## Brief
All that should be output is the block of lines below from the line with "Where should I click to: Skip" to the line with "457x333 pixels.", both included, exactly as written.

--- START ---

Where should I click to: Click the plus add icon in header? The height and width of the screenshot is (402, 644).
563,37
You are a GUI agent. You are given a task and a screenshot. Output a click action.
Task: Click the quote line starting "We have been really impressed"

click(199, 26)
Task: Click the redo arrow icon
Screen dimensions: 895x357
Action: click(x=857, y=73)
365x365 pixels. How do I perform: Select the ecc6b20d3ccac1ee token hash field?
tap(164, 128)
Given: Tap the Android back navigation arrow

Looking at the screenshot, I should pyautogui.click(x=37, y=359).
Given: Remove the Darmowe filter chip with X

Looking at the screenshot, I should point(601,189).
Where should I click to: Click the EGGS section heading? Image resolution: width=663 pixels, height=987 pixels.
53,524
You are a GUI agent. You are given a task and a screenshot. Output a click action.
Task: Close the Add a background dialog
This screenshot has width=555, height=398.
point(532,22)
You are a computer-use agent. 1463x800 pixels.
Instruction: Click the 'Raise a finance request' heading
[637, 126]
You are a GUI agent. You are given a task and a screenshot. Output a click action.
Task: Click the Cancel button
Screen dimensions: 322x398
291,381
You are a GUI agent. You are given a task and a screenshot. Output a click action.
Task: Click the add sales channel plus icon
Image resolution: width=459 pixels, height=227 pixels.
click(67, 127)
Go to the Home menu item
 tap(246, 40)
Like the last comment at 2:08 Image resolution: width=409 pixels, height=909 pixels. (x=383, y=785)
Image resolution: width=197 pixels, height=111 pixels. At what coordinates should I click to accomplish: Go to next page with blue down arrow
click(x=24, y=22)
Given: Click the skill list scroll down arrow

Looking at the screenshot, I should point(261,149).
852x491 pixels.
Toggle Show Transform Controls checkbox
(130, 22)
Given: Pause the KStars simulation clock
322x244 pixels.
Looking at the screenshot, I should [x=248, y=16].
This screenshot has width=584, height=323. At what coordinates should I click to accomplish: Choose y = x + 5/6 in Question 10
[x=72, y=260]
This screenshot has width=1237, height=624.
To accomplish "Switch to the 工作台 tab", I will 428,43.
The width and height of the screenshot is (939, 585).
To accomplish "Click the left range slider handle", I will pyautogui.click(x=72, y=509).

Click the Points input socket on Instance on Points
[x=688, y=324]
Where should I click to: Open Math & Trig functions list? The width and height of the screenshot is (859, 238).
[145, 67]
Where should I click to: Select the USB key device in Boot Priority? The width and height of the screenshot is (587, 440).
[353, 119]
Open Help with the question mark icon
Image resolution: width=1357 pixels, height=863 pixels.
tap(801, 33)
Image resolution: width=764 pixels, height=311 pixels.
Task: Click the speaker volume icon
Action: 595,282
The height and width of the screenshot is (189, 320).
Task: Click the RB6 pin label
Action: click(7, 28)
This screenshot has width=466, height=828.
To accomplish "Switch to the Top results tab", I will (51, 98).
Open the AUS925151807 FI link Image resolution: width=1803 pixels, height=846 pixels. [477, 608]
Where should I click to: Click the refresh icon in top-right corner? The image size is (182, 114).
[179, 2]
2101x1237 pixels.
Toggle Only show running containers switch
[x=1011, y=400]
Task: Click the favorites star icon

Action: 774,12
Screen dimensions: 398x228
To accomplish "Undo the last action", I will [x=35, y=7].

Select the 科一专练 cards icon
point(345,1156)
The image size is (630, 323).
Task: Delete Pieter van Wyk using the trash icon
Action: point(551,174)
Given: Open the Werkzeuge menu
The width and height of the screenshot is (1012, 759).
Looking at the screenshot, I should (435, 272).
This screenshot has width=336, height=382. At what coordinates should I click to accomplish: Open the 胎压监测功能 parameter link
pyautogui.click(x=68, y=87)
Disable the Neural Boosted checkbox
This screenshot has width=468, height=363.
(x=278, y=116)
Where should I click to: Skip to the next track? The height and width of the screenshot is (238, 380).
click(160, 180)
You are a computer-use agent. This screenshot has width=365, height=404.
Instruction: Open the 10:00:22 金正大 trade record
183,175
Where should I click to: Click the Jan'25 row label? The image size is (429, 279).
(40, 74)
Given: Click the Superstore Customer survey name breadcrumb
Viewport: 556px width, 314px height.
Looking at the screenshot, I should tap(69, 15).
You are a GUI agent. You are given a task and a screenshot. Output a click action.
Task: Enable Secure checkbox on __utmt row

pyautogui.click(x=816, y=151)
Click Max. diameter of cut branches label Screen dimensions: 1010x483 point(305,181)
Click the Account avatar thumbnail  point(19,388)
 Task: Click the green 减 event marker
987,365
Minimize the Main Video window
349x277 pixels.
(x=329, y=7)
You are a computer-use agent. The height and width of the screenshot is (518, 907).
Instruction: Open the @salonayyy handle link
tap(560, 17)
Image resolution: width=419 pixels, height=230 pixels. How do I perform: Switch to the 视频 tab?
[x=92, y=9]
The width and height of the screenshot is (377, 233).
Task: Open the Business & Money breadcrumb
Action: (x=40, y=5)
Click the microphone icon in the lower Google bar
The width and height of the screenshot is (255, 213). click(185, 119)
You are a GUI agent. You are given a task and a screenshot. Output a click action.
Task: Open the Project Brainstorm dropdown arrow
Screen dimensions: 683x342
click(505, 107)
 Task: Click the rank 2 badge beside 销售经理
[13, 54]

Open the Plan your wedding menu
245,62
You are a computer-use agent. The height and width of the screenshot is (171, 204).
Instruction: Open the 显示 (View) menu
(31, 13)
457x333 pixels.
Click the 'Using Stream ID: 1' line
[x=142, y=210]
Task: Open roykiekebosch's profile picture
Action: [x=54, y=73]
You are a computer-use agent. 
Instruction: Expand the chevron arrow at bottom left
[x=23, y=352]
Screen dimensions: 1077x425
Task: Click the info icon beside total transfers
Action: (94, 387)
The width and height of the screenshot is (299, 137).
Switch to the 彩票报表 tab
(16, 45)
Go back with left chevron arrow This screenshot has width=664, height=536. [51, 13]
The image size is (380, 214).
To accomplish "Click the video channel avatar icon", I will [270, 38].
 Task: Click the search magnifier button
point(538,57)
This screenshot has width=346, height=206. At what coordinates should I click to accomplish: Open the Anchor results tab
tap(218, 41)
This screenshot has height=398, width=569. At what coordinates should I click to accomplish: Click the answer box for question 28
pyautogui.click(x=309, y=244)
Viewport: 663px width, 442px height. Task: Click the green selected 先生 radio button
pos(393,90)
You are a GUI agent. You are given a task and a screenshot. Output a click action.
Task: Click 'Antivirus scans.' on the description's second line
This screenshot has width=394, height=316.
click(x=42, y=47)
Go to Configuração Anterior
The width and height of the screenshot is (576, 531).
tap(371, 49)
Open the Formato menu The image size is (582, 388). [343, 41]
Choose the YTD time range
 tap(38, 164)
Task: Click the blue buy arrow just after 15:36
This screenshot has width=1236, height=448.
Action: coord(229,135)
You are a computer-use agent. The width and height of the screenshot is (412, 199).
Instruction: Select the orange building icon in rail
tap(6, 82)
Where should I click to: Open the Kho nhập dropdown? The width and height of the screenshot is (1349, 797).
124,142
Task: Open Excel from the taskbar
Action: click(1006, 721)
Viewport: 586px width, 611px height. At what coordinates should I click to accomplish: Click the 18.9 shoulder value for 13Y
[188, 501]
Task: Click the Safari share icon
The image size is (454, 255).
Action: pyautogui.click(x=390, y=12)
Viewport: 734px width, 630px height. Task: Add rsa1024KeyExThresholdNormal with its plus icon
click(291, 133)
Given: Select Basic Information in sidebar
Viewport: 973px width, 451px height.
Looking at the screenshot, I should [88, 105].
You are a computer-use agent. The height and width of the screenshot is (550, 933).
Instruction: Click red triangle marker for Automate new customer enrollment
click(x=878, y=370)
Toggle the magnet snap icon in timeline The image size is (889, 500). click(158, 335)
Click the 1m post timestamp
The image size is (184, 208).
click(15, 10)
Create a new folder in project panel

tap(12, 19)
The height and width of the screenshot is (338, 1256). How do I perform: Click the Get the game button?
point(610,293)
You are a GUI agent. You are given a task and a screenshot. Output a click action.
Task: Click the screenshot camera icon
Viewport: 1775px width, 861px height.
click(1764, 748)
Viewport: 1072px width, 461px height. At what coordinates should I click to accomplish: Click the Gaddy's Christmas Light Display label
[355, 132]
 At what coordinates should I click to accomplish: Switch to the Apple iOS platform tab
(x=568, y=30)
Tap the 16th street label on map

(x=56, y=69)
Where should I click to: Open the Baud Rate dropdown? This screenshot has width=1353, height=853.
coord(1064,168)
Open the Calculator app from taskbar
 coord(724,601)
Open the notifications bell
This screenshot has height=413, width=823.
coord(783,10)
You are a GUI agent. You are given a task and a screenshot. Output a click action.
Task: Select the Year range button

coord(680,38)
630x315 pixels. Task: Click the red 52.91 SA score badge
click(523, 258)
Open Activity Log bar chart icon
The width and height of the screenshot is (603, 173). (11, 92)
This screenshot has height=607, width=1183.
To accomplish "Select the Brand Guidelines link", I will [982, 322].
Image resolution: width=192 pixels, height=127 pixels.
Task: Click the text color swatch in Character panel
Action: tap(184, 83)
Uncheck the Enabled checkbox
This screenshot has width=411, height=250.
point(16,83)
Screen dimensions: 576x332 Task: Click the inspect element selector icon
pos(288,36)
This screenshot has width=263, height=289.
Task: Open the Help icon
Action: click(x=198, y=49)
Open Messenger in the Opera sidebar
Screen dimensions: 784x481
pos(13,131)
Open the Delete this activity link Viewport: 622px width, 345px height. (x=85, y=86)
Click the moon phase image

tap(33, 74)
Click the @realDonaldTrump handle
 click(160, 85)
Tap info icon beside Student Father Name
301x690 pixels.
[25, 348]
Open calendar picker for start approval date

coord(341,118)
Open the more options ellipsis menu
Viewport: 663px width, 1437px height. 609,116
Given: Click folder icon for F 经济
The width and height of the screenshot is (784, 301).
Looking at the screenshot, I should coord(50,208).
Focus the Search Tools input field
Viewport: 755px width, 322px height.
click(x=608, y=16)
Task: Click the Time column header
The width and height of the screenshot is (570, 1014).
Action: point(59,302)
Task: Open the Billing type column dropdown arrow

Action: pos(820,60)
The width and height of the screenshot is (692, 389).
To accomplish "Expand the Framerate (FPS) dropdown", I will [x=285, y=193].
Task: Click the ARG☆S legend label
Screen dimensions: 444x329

--- END ---

## Expected output
Where should I click to: Skip to the next track? The height and width of the screenshot is (238, 380).
click(160, 180)
You are a computer-use agent. This screenshot has width=365, height=404.
Instruction: Open the 10:00:22 金正大 trade record
183,175
Where should I click to: Click the Jan'25 row label? The image size is (429, 279).
(40, 74)
Given: Click the Superstore Customer survey name breadcrumb
Viewport: 556px width, 314px height.
Looking at the screenshot, I should tap(69, 15).
You are a GUI agent. You are given a task and a screenshot. Output a click action.
Task: Enable Secure checkbox on __utmt row

pyautogui.click(x=816, y=151)
Click Max. diameter of cut branches label Screen dimensions: 1010x483 point(305,181)
Click the Account avatar thumbnail  point(19,388)
 Task: Click the green 减 event marker
987,365
Minimize the Main Video window
349x277 pixels.
(x=329, y=7)
You are a computer-use agent. The height and width of the screenshot is (518, 907).
Instruction: Open the @salonayyy handle link
tap(560, 17)
Image resolution: width=419 pixels, height=230 pixels. How do I perform: Switch to the 视频 tab?
[x=92, y=9]
The width and height of the screenshot is (377, 233).
Task: Open the Business & Money breadcrumb
Action: (x=40, y=5)
Click the microphone icon in the lower Google bar
The width and height of the screenshot is (255, 213). click(185, 119)
You are a GUI agent. You are given a task and a screenshot. Output a click action.
Task: Open the Project Brainstorm dropdown arrow
Screen dimensions: 683x342
click(505, 107)
 Task: Click the rank 2 badge beside 销售经理
[13, 54]

Open the Plan your wedding menu
245,62
You are a computer-use agent. The height and width of the screenshot is (171, 204).
Instruction: Open the 显示 (View) menu
(31, 13)
457x333 pixels.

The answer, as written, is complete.